El tenis como posible autobiografía
No me faltan recuerdos del día en que nació mi hija, pero hoy viene a cuento el menos importante, el más ocasional. Cuando madre y beba ya estaban en el cuarto, me iba a la sala para dejarlas descansar. Ahí, en la pantalla de un televisor, Rafael Nadal y Guillermo Coria disputaban la final del torneo de Roma. Volvía al cuarto, volvía a la sala: los dos tenistas seguían batallando. El partido duró cinco horas y catorce minutos. Pasado tanto tiempo, no sé qué me resulta más desconcertante: si haber perdido la cuenta de la cantidad de títulos que Nadal ganó en estos catorce años o que el último (hace una semana, en el Abierto de Estados Unidos) haya tenido como espectadora televisiva a aquella recién nacida, ya adolescente y poseedora de un talentoso revés indescifrable.
Michel Leiris contó su vida de manera oblicua, según su relación con el lenguaje, en cuatro tomos memorables.

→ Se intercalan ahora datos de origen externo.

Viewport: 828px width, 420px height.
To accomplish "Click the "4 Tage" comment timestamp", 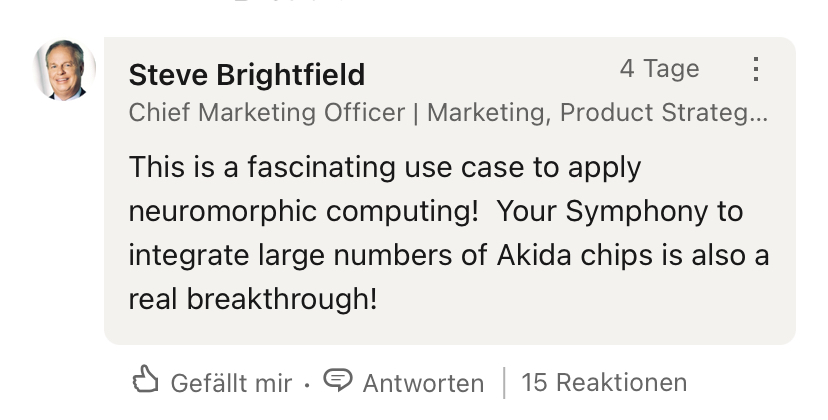I will coord(659,69).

Georges Perec en pocas páginas, recordando cosas nimias, sin importancia. Supongo que otra forma posible de autobiografía sería limitarse a contar la propia vida según la experiencia que uno haya tenido como espectador de algún deporte. Quizás el tenis sea tan bueno como cualquier otra actividad (el básquet, sin ir más lejos, hoy al borde de la gloria) para poner en perspectiva lo que cada cual va recolectando en su paso por el tiempo.
¿El primer tenista? Lo encontré en una revista lanzando al aire una pelota: Roscoe Tanner no era el mejor, pero su tiro de saque rozaba los 244 km por hora, un prodigio misilístico que solo superó el más cercano Andy Roddick. El tenis fue, primero, vértigo. La belleza atlética vendría después. Tanner se enfrentó más de una vez con Guillermo Vilas, que cumplió de manera inevitable (no era el único que lo seguía, lo seguía media Argentina) el papel de lazarillo en ese mundo hecho de superficies de ladrillo, arcilla y césped, antes de la llegada del cemento y el Supreme Court. En vivo lo vi una única vez: cuando me arrancaron pataleando de algún evento infantil para un partido en el Buenos Aires Lawn Tennis con el estilizado italiano Adriano Panatta (¿la final del Abierto de la República de 1975?). Cuando un par de años después ganó Forest Hills tuve que escuchar los últimos puntos en una radio portátil (¿se había cortado la luz o no se transmitió?). Más tarde descubrí mi fácil tendencia a la indignación. Fue cuando Ilie Nastase le quebró al marplatense un largo record de triunfos haciendo uso de un doble encordado reglamentariamente prohibido (¿fue ahí cuando intuí las teorías conspirativas?).
Estaba con Vilas, por supuesto, pero más me fascinaba su némesis, Björn Borg. Quizá fuera el rostro algo vikingo o su fama de hombre de hielo, un rasgo de carácter que admiraba porque estaba a años luz de mi manera de ser. El sueco era, sin embargo, una amenaza más bien teórica. Por entonces no había canales de cable pasando tenis las 24 horas y tengo la impresión de que lo conocí solo en la hora de la derrota, en 1981, cuando John McEnroe le impidió ganar su sexto Wimbledon consecutivo. Me quedó de aquella gesta una definitiva simpatía por los perdedores.
McEnroe e Ivan Lendl fueron la dupla dominante de la adolescencia. Habría páginas que escribir sobre ellos, pero para nombrar los tenistas que marcaron mi imaginario debo ir sin escalas a la segunda mitad de los años ochenta. El díscolo Yannick Noah, capaz de sentarse entre game y game a escuchar música en su walkman, era mi genio de la lámpara preferido. Por entonces despuntó también Stefan Edberg, atrevido contradictor de la escuela defensiva sueca. También hizo su aparición estelar Boris Becker, que con 17 años (somos estrictos coetáneos) llegó de manera sorpresiva a la final del césped londinense para ganarle a Kevin Curren. El alemán era sinónimo de emoción: podía arrasar, pero también perder con un cuatro de copas. Es en todo caso el autor del punto más inolvidable de aquellas décadas. Becker tenía la estrafalaria costumbre de tirarse en palomita para cortar los passing shots. ¿El lugar?: Wimbledon. ¿El rival?: Lendl. El tiro del checo pega en la red y pasa al campo del gran Boris que desde el suelo, fracasada su volada, logra estirar la raqueta y cruza un tiro suave, letal. Lendl, que ganó todo, nunca pudo ganar el torneo inglés. Los imbatibles, es lo que aprendí, siempre encuentran su Goliat.
No me olvido de las batallas de Chris Evert (con sus golpes a dos manos) y Martina Navratilova (la tenista más disruptiva de todas), ni de sus destronadoras, Steffi Graf y Gabi Sabatini, que quedarán para otra entrega: las mujeres del tenis en mi vida. Por el momento me basta con la que, sabiendo mi inclinación contemporánea por Federer y Djokovic, catorce años después, alienta al guerrero Nadal diciéndole: "Dale, volvé a ganar, como el día que nací".